A COLLABORATIVE, SEMANTIC AND CONTEXT AWARE
SEARCH ENGINE
Manuela Angioni, Roberto Demontis, Massimo Deriu, Emanuela De Vita, Cristian Lai
Ivan Marcialis, Gavino Paddeu, Antonio Pintus, Andrea Piras, Raffaella Sanna
Alessandro Soro and Franco Tuveri
CRS4 - Center for Advanced Studies, Research and Development in Sardinia, Polaris - Edificio 1, 09010 Pula (CA), Italy
Keywords: Search Engine, Community, Location Aware, Semantics, NLP, RDHT, DART, 3D-UI.
Abstract: Search engines help people to find information in the largest public knowledge system of the world: the
Web. Unfortunately its size makes very complex to discover the right information. The users are faced lots
of useless results forcing them to select one by one the most suitable. The new generation of search engines
evolve from keyword-based indexing and classification to more sophisticated techniques considering the
meaning, the context and the usage of information. We argue about the three key aspects: collaboration,
geo-referencing and semantics. Collaboration distributes storage, processing and trust on a world-wide
network of nodes running on users’ computers, getting rid of bottlenecks and central points of failures. The
geo-referencing of catalogued resources allows contextualisation based on user position. Semantic analysis
lets to increase the results relevance. In this paper, we expose the studies, the concepts and the solutions of a
research project to introduce these three key features in a novel search engine architecture.
1 INTRODUCTION
Nowadays search engines help people to find
information but most of proposed results are useless
or only partially related to what users need and they
are resigned to select by hand the most suitable one.
These limits could be overcome refining requests
step by step so a real effective could be achieved
introducing context and meaning concepts in query
composition and resolution. The new generation of
search engines requires advanced features and new
architectures to mining the deep web (Bergman,
2001) and to find either virtual web objects
accessible by browsers and concrete objects or
services. Users require information about real
objects: available products in a supermarket, a
parking close to home, the nearest restaurant, the
post office with shorter waiting time. To address
such wishes, new search engines should focus on
three key aspects: collaboration, geo-referencing and
semantics.
Collaboration is the suitable solution to discover
the deep web and to distribute the processing power
required to scan and catalogue its pieces of
information. Peer to peer networks enable users to
collaborate submitting directly new resources,
offering storage space and bandwidth of their
Internet connection. There is no central control
system, bottlenecks and central points of failures are
avoided and the ranking system is public.
Geo-referenced data management allows users to
submit questions related to the position specified by
latitude-longitude coordinates or by place names.

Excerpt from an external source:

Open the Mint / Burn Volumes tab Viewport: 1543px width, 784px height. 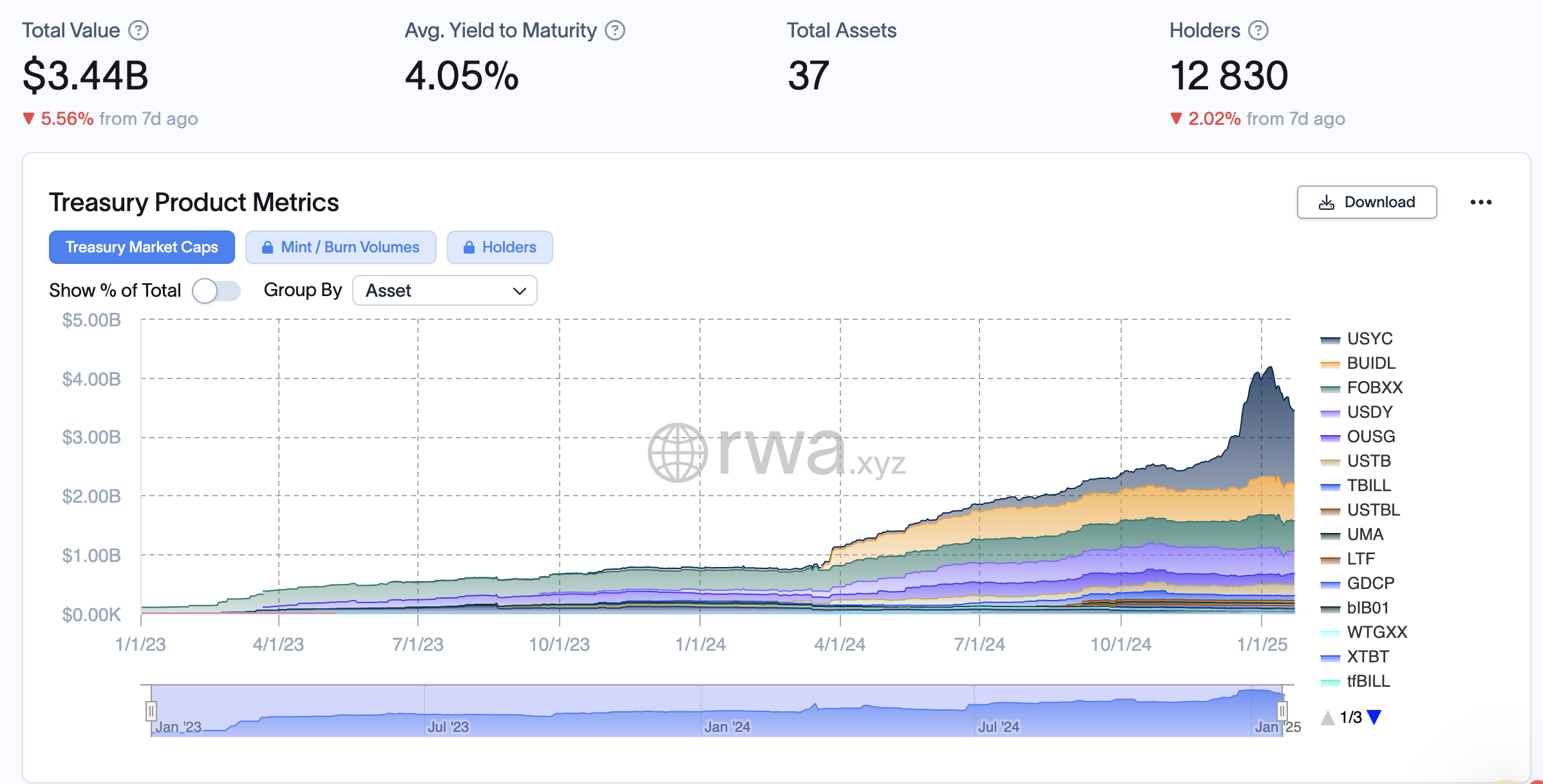point(350,247)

Search engines will automatically process reverse
geo-coding, either during page parsing and user
query processing. Mobile objects and people will
spontaneously notify their position.
Semantic analysis provides the right meanings of
words and sentences according to contiguous text
segments and solving misunderstandings related to
thesaurus and slang expressions. It improves Web
information retrieval, knowledge management and
enterprise application integration.
In this paper we expose the studies, the concepts
and the solutions developed in the DART project to
introduce the three key aspects in a search engine
system and relate them with a set of studies.
213
Angioni M., Demontis R., Deriu M., De Vita E., Lai C., Marcialis I., Paddeu G., Pintus A., Piras A., Sanna Alessandro Soro R., Soro A. and Tuveri F.
(2007).
A COLLABORATIVE, SEMANTIC AND CONTEXT AWARE SEARCH ENGINE.

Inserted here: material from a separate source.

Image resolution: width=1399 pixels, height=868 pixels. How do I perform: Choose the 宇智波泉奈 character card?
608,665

In Proceedings of the Ninth International Conference on Enterprise Information Systems - SAIC, pages 213-218
DOI: 10.5220/0002406202130218
Copyright
c
SciTePress
2 A TOOLKIT FOR SEARCH
ENGINES
DART (Distributed Architecture Toolkit for search
engines) is a research project focused on studying,
developing and testing either patterns and integrated
tools to improve the quality of search engines results
with the main objective to satisfy user needs.

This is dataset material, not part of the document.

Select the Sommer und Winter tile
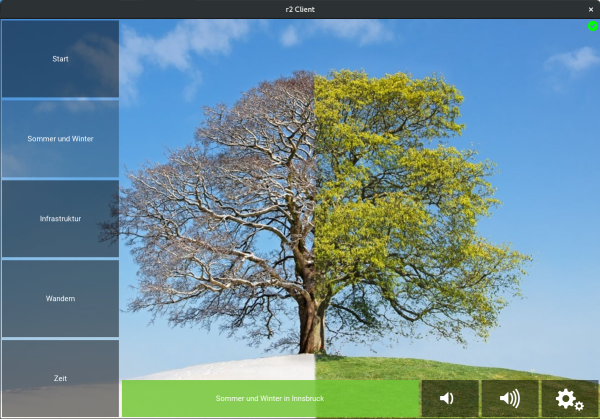This screenshot has width=600, height=419. (60, 139)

Interesting research fields are exploited and merged:
semantic-based indexing, P2P crawling, location-
aware information retrieval, user requirement
filtering, 3D query results interface, virtual
assistance and a public Web resources indexing.
Semantic techniques and Natural Language
Processing (NLP) tools exceed limits of resources
cataloguing and query resolution. An important issue
is the designing of more intuitive, adaptable and
accessible user interface (UI). In this concern, we
are focusing on intelligent virtual assistance and 3D
visualization for query responses, to help user during
browser session suggesting other resources deduced
by current page and current session and filtered
using device profile, user preferences and context
(i.e. GPS position, weather, and so on). 3D UI lets
users to improve their perception of the showed
objects thanks to the possibility to explore scenes,
move from an object depicting a query result to
another, select it and apply rotations, shifts and
translations.
Installing a DART Community Node, anyone
can join the open and decentralized community.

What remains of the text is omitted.